La chica le miraba con una mezcla de
incredulidad, escepticismo y algo más... Miedo tal vez.
—¿Y no sería mejor que vinieses tú también?
¿No te resultará más fácil ver si hay algo?
Lorenzo hizo una mueca con los labios,
meneando ligeramente la cabeza hacia los lados.
—No es conveniente que me vean en casa de tu
madre. Precisamente por si alguien está vigilando. Tú eres su hija,
es normal que vayas a su casa cuando quieras. Yo soy el detective
que está molestándole a alguien... Ese alguien no creo que me
quiera ver en vuestra compañía. —Volvió a mirar alrededor pero el
mira-trenes ya había desaparecido.
—Vale.
—Sé que suena muy peliculero, pero es por
descartar que sea algo grave y para que estéis más tranquilas
ambas. Lo siguiente que quiero es que tu madre no use el teléfono
fijo durante unos días, hasta que se aclare el tema. Siempre que
hable contigo o con alguien, que sea por el móvil. Que no responda
llamadas tampoco.
—¿Crees que han podido pincharle el
teléfono?
—¿Sinceramente? No lo creo, no. Me parece
muy improbable.

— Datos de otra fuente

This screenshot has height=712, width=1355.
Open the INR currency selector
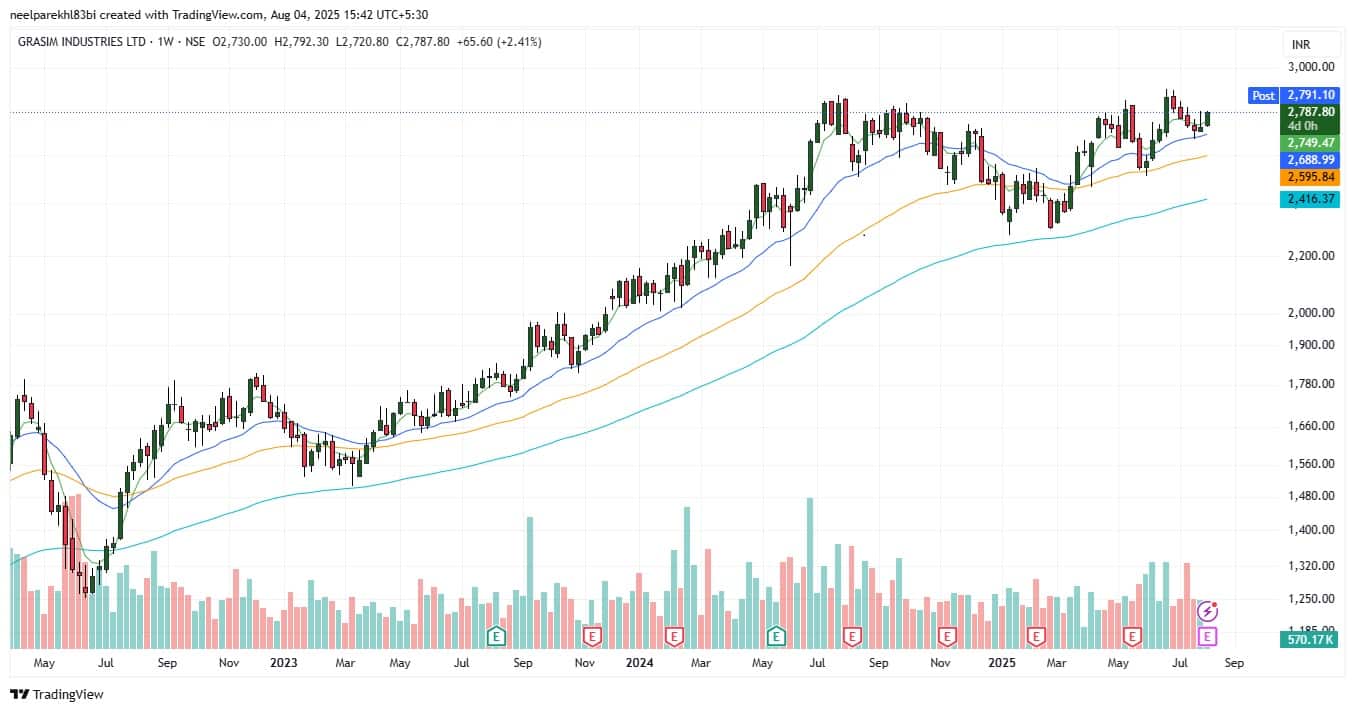click(1301, 45)
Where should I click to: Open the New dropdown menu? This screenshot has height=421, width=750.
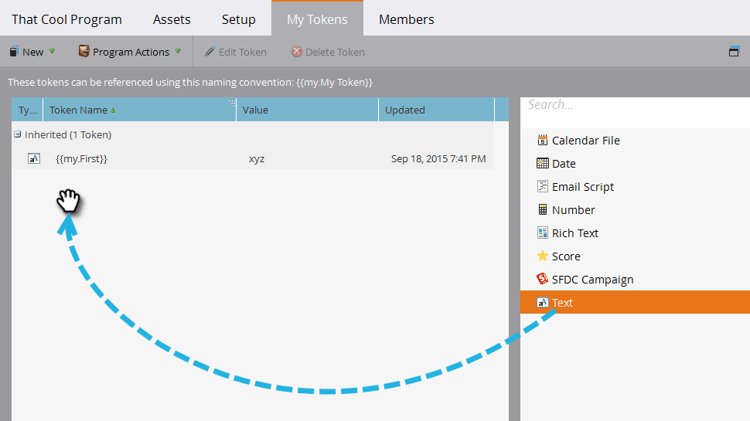(x=32, y=52)
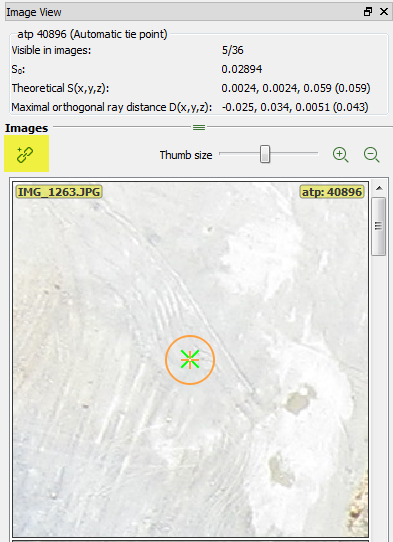Zoom out on thumbnails with the minus magnifier
The height and width of the screenshot is (542, 393).
pos(372,155)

Pero lo que es seguro es
que alguien quiere asustaros y no le vamos a dar el gustazo de que
lo consiga.
Ana tomaba rápidamente nota mental de todo
cuanto le decía su amigo.
—¿Y eso que has dicho de hacerles creer a
los malos que tienen el control?
—Sí, a eso voy. Lo tercero que quiero que
hagáis es que evite a su vecina, a Isabel, hasta nueva orden. Yo me
pondré en contacto con ella y le haré saber lo que pasa.

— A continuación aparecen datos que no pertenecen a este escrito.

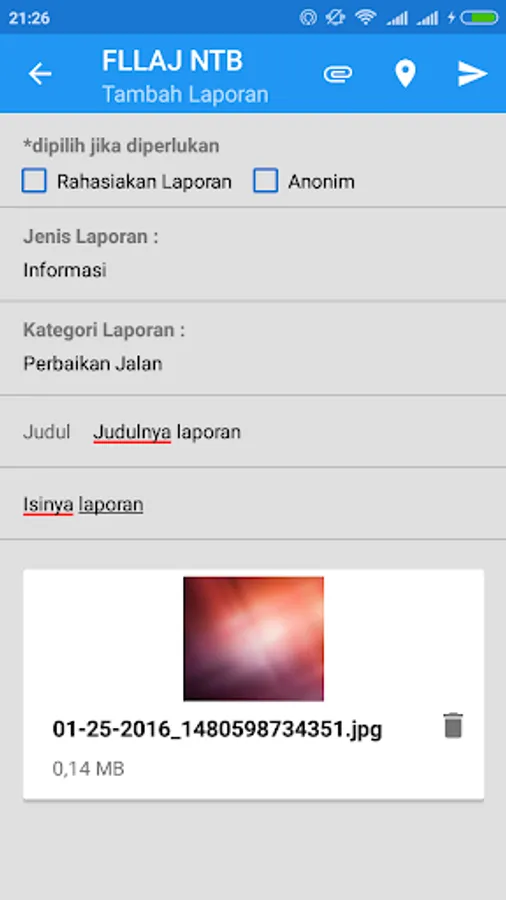Delete the attached jpg with the trash icon
506x900 pixels.
coord(453,726)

—¿Crees que ahí está el meollo de la
cuestión?
—Sí. Tiene que
estarlo. Isabel es el vínculo entre tu madre, tú y yo. Si no fuese
la vecina de tu madre, y tú no me conocieses a mí, yo no estaría
investigando el caso y, muy probablemente, tu madre no habría
recibido la... —estuvo tentado de pronunciar la palabra «amenaza»
pero se corrigió a tiempo— ... la carta.
—¿Y con eso ya está? ¿Tenemos que hacer
alguna otra cosa mi madre o yo?
—Sí. Una cosa muy importante: comportaros
con normalidad, seguir con vuestra vida como hasta ahora, a
excepción del teléfono y de Isabel. Queremos conseguir que quien
escribió la nota piense que os ha amedrentado lo suficiente como
para romper las relaciones conmigo y con Isabel, pero que por lo
demás seguís con vuestra vida normal.
—¿Vas a encontrar a quien lo hizo,
verdad?
—Por supuesto.
—Hablo en serio, Loren. Más que por mí, lo
digo por mi madre. No soportaría que le pasase algo malo.

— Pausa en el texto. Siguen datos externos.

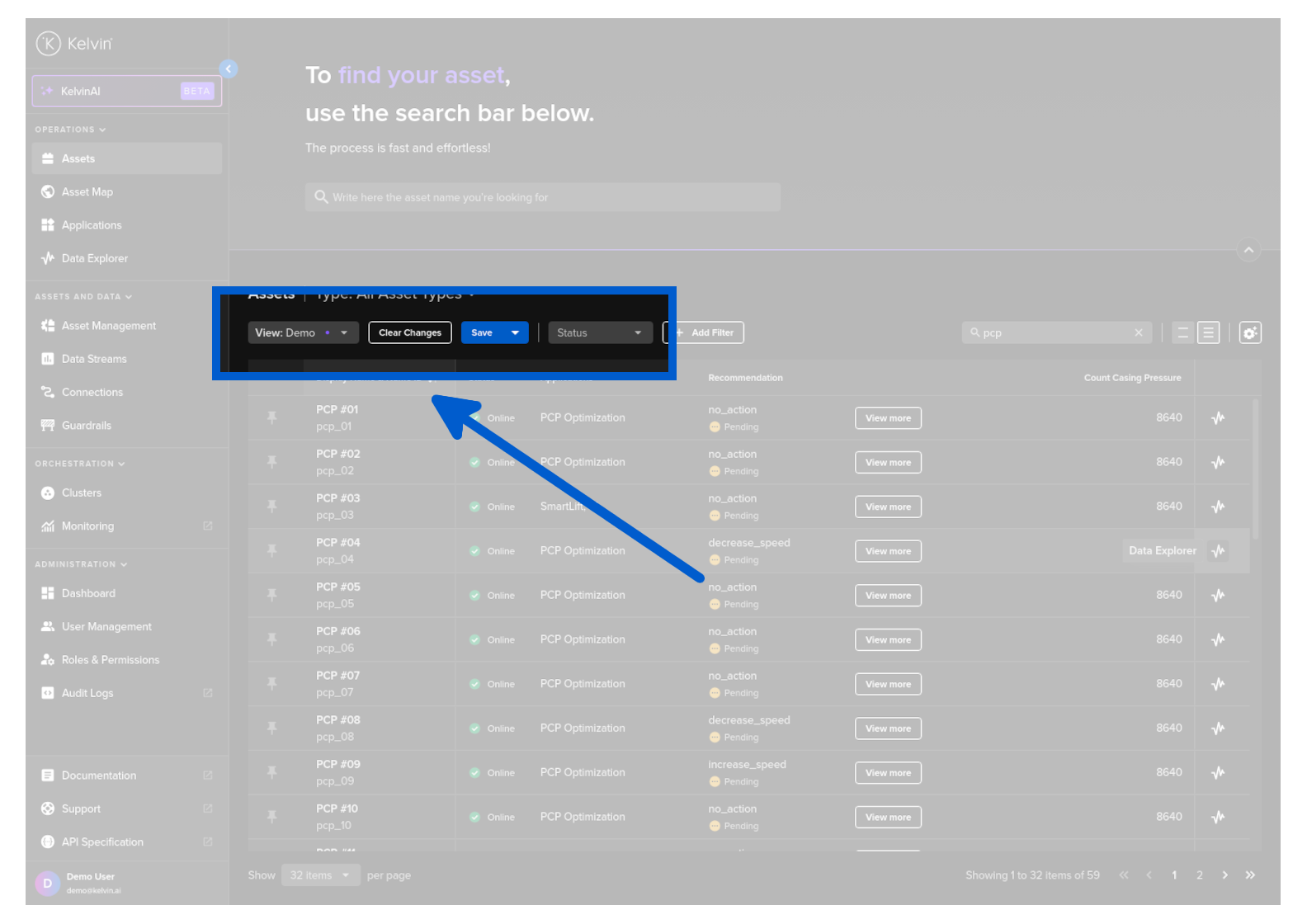Open the Data Explorer sidebar icon

click(x=48, y=258)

—Yo también hablaba en serio. ¿Te he mentido
alguna vez?
La amistad entre ambos estaba muy
consolidada. Se conocían desde hacía muchos años y nunca habían
tenido el más mínimo encontronazo. La palabra de Lorenzo era más
que suficiente para Ana.
—Nunca.
—No te preocupes, todo se arreglará. Ah, una
última cosa... Déjame llevarme la carta. Quiero estudiarla con más
detenimiento a ver si a través de ella logro averiguar alguna
cosa.
Se despidieron, Ana con la esperanza de que
todo se arreglase, Lorenzo con la esperanza de encontrar alguna
pista concreta que le permitiese salir de aquel embrollo en el que
estaba metido sin saber cómo ni por qué.